Exercise. As little as 30 minutes of walking each day offers many benefits; find an exercise buddy to keep you motivated.

Eat a reduced-sodium, reduced-fat diet. Focus on vegetables, fruit, whole grains, and lean proteins; keep added salt and fat to a minimum.

Know the symptoms. Remember, act FAST — look for drooping of face when smiling, difficulty raising arms above the head, and slurring or other speech difficulties — and get treatment as quickly as possible, because time is of the essence.

Ask your doctor about medical tests for atrial fibrillation, circulation problems, or diabetes and to evaluate and monitor your blood pressure as well as cholesterol levels.

Hospitalizations After Hip Fractures

Hip fracture patients who are discharged from the hospital before they have fully stabilized stand a much higher risk of dying — even if they are discharged to another health care facility.

According to researchers publishing in the Archives of Internal Medicine, patients suffering from even one unresolved medical issue, such as a fever, breathing problem, infection, incontinence, or eating problem, have a 360-percent higher mortality rate and a 60-percent greater chance of being readmitted to the hospital.

Hip fractures are a major cause of death and disability among the elderly. About 350,000 people have the fractures every year, and medical complications are high. Despite the risks, however, doctors are under increasing pressure to reduce the number of days these patients stay in the hospital. Average stays for hip fracture patients have declined from about 20 days in 1981 to just 6.5 days in 1999.

In this study, investigators from Mount Sinai School of Medicine reviewed 559 cases of hip fracture patients from four hospitals in the New York area. All were treated and discharged in 1997 and 1998. Nearly 17 percent of the patients were found to have one or more “acute medical issues” and about 40 percent had one or more “new impairment” prior to discharge, which put them at higher risk for death and subsequent readmission to the hospital. The higher death rates and hospital readmission rates were seen in patients regardless if they were discharged to their homes or to a rehabilitation hospital or skilled nursing facility.

The authors believe these findings suggest a need for doctors to more carefully factor in the presence of unresolved medical issues when deciding when a hip fracture patient is ready to be discharged from the hospital. They also believe physicians need to work more closely with post-acute care facilities to ensure any unresolved medical issues are adequately addressed in the new setting.

A link between the brain and the heart

Have you noticed an older friend or relative feeling a little down lately? A link between the brain and the heart may shed some light on why the elderly suffer depression.

Eighty-five-year-old Margaret Hawkins always enjoyed life. After she lost her husband and two close friends, however, depression set in. “It’s something in your chest around your heart, and you think it’s anxiety,” says Margaret.

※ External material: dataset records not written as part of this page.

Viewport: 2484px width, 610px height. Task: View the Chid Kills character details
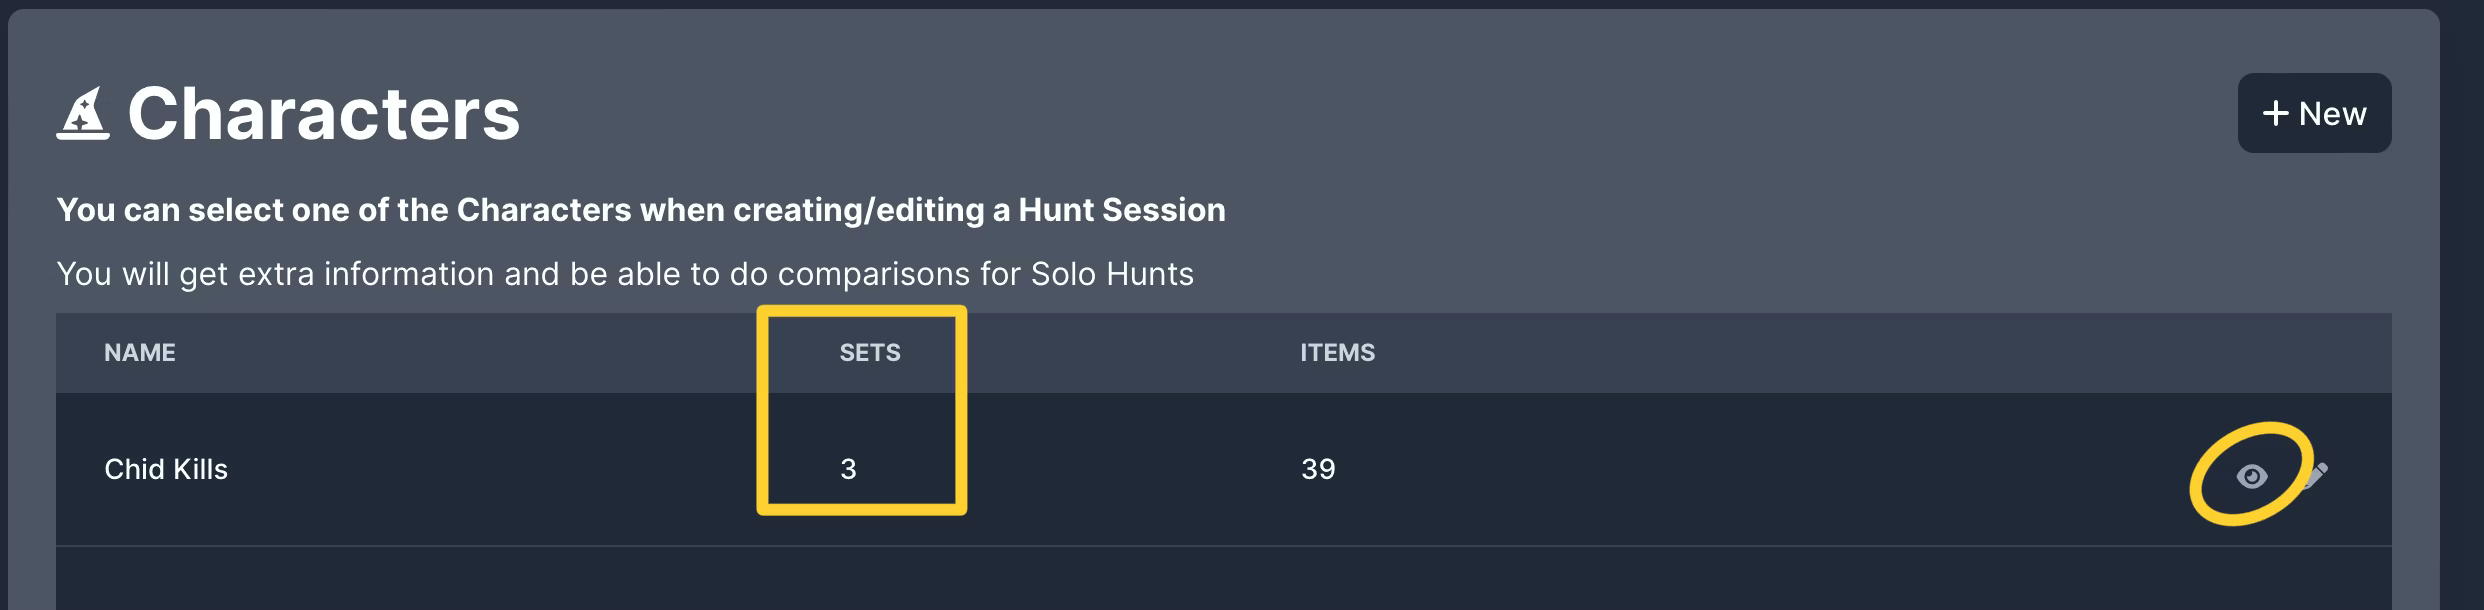[2251, 477]
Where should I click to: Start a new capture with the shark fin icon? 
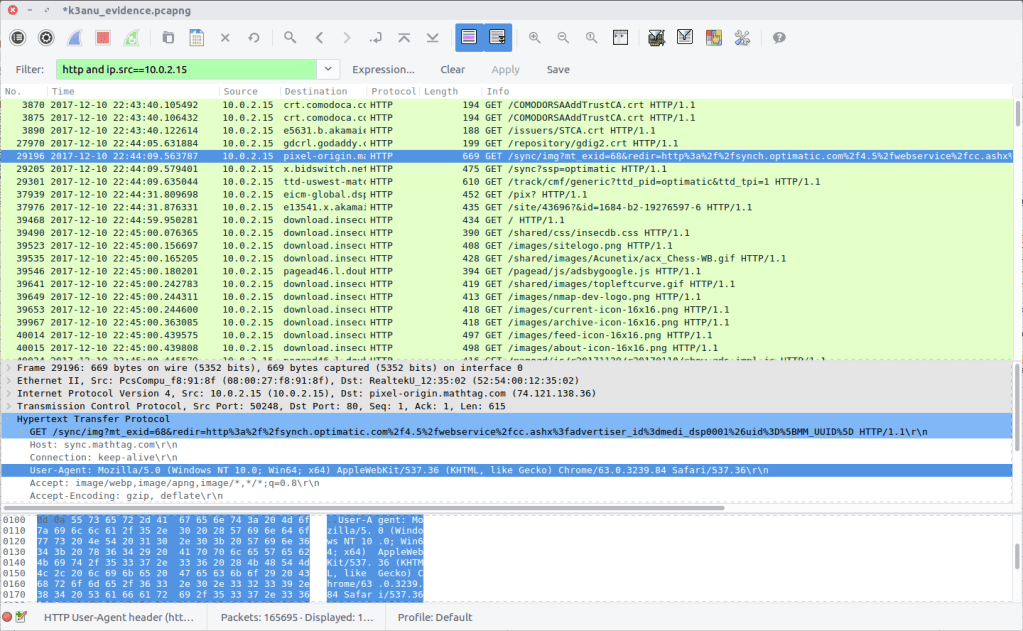coord(74,37)
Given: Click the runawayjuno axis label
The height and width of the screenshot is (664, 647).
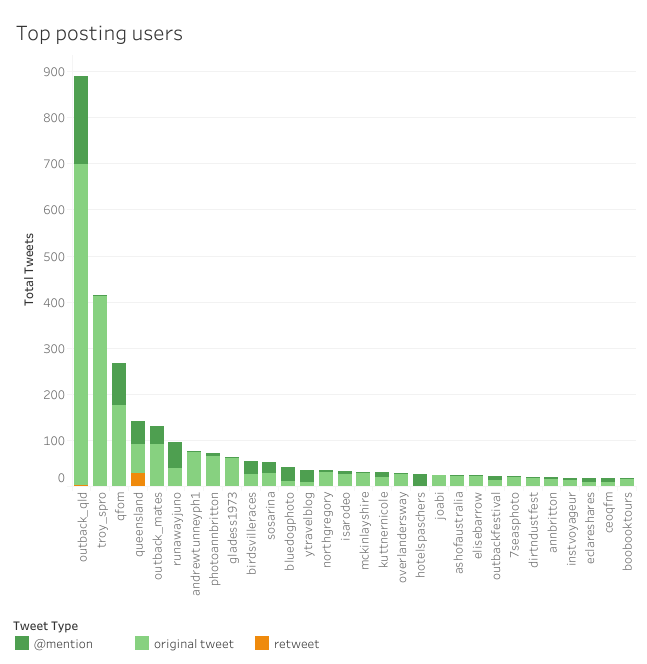Looking at the screenshot, I should click(176, 527).
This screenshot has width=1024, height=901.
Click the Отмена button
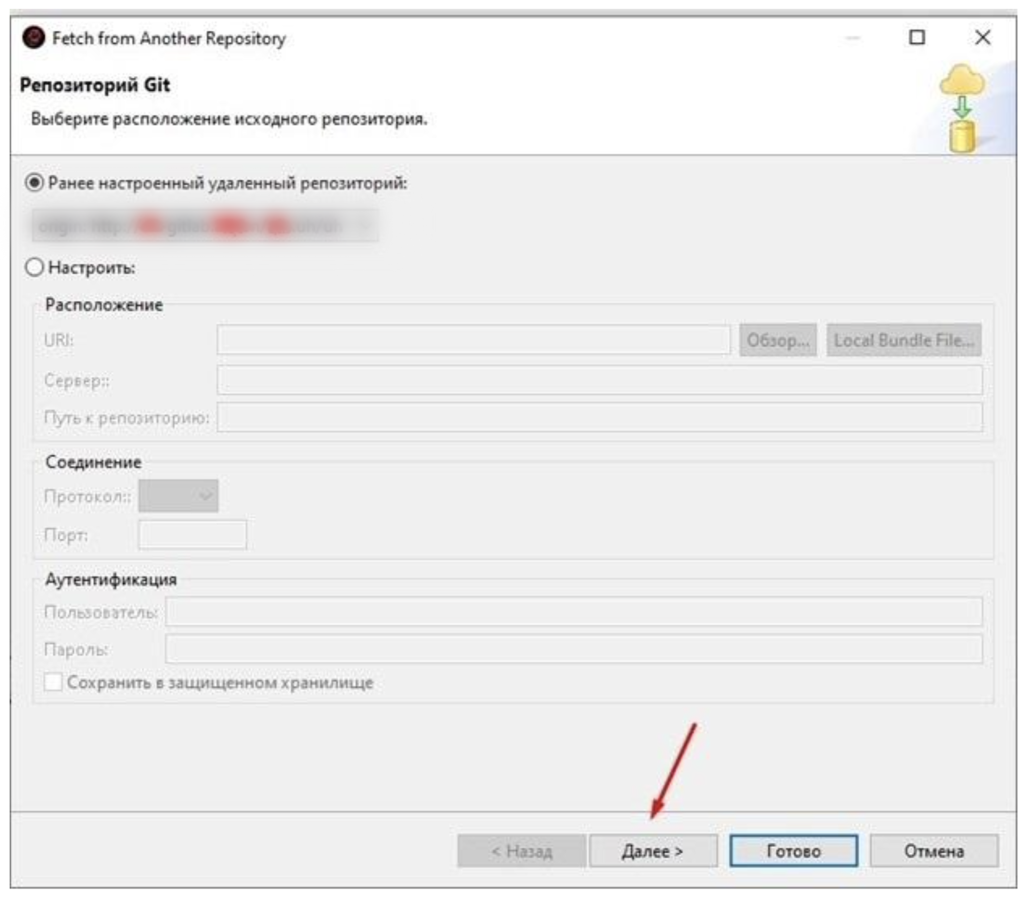pyautogui.click(x=933, y=851)
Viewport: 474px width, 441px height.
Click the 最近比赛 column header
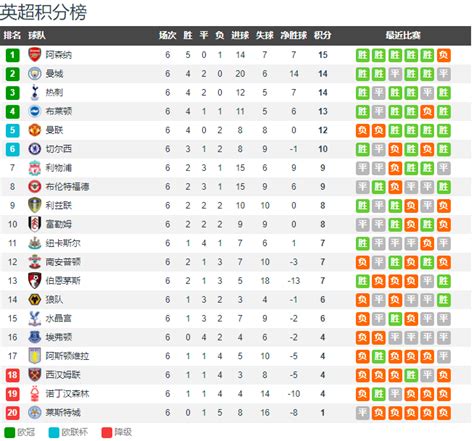[x=403, y=35]
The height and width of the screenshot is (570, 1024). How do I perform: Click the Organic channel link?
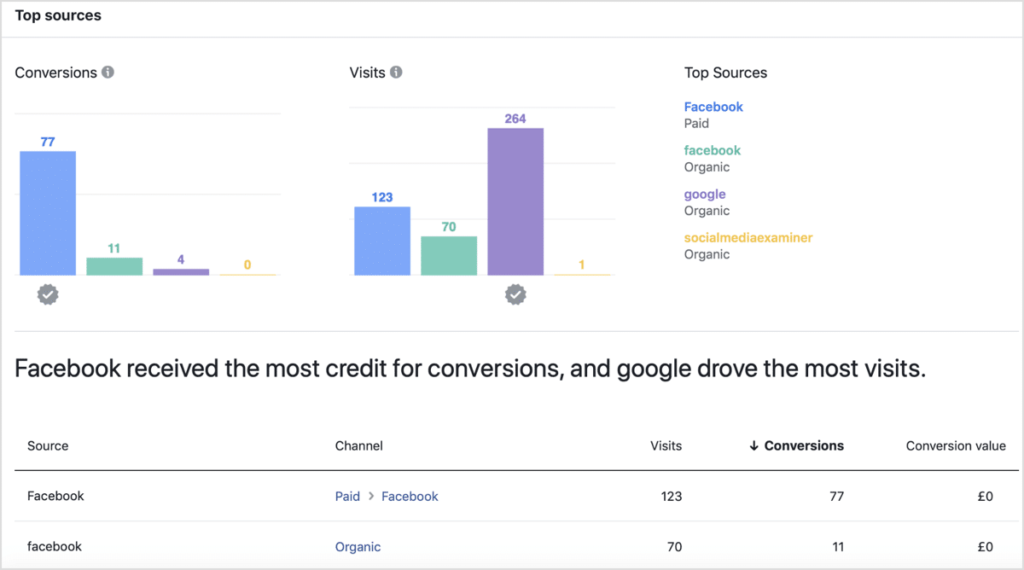(358, 547)
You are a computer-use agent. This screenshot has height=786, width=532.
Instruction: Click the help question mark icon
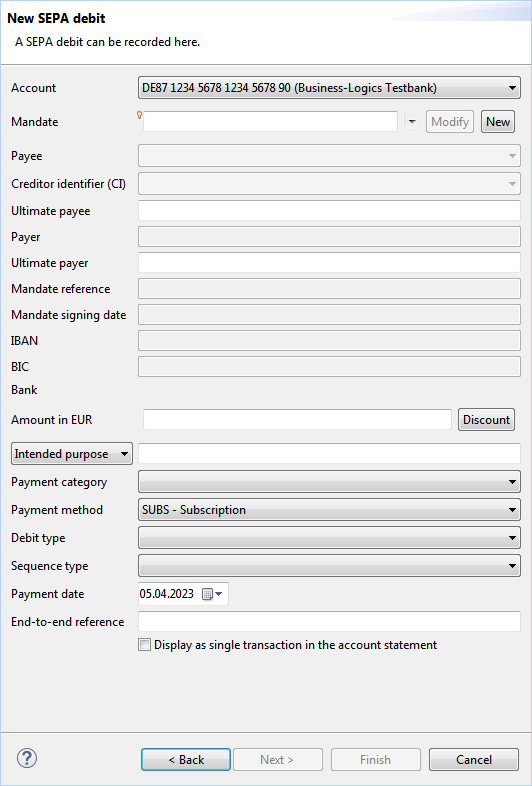click(x=27, y=758)
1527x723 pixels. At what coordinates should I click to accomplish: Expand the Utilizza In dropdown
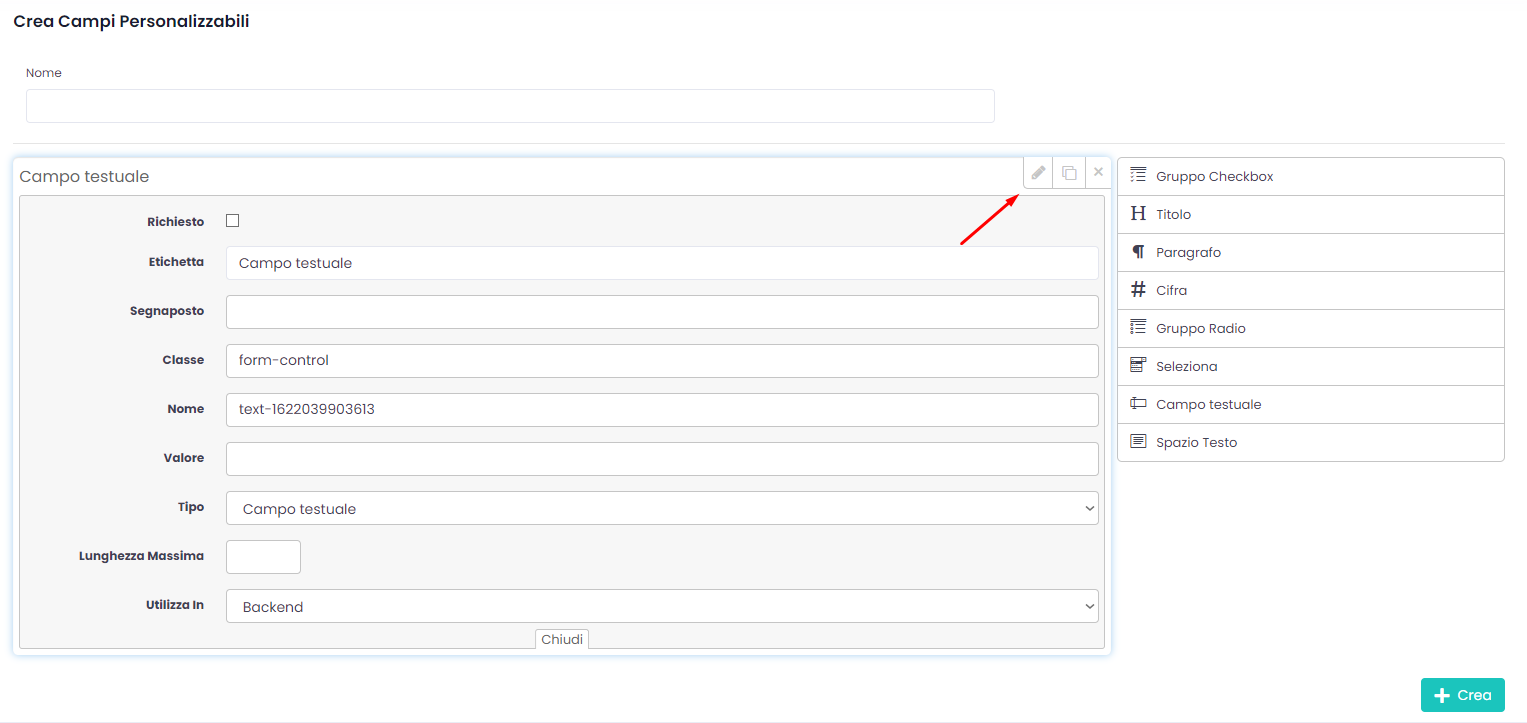(661, 607)
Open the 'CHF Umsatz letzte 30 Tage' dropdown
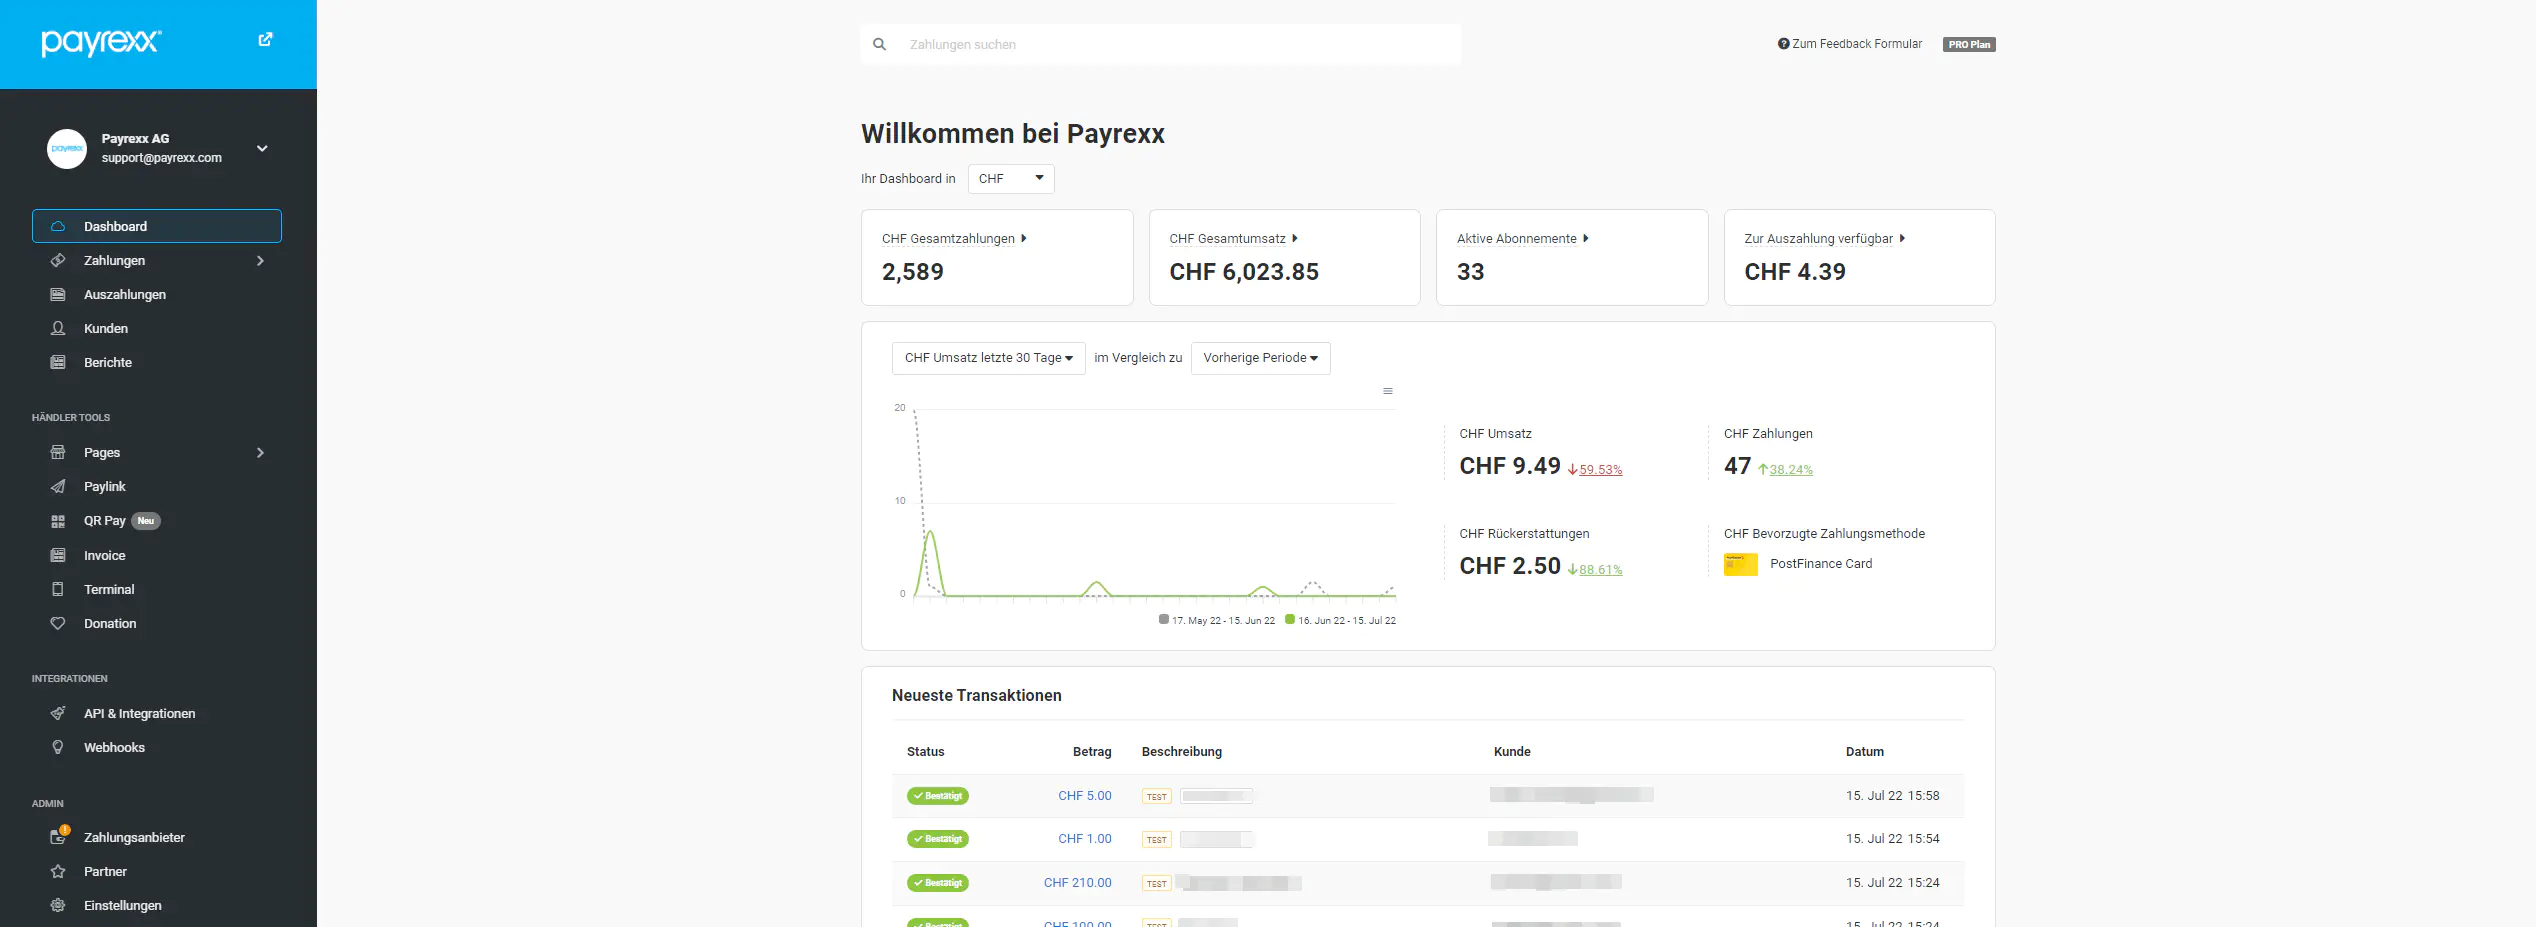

Duke psychiatrist Dr. Ranga Krishnan says Margaret is one of many older Americans who is suffering small, almost undetectable strokes inside her brain. “They were not identified as strokes clinically before because they did not affect motor movements,” says Dr. Krishnan. “In other words, they didn’t produce paralysis.”

These mini-strokes occur when blood vessels cut off blood flow to the areas of the brain which affect mood. The result is depression.

Dr. Krishnan is studying more than 200 patients like Margaret and has discovered none fit the profile for depression. Yet they all have classic signs of heart disease like a history of diabetes, high blood pressure and clogged arteries.

Dr. Krishnan says, “It just tells you, don’t treat depression just like a symptom. Don’t just give it a medicine and forget about the underlying medical problems that may be leading towards it.”

He also says medicines that help the heart may help the mind. So patients like Margaret take vitamin E and an aspirin a day.

Margaret Hawkins, “I’m not a depressed person. I’m a pretty happy person, and everybody I see now talks about how good I look.”

Researchers hope studying patients like Margaret will help them refine treatment for others. They believe vascular depression is so common, it could account for as much as 30 to 40 percent of all depression in people over the age of 65.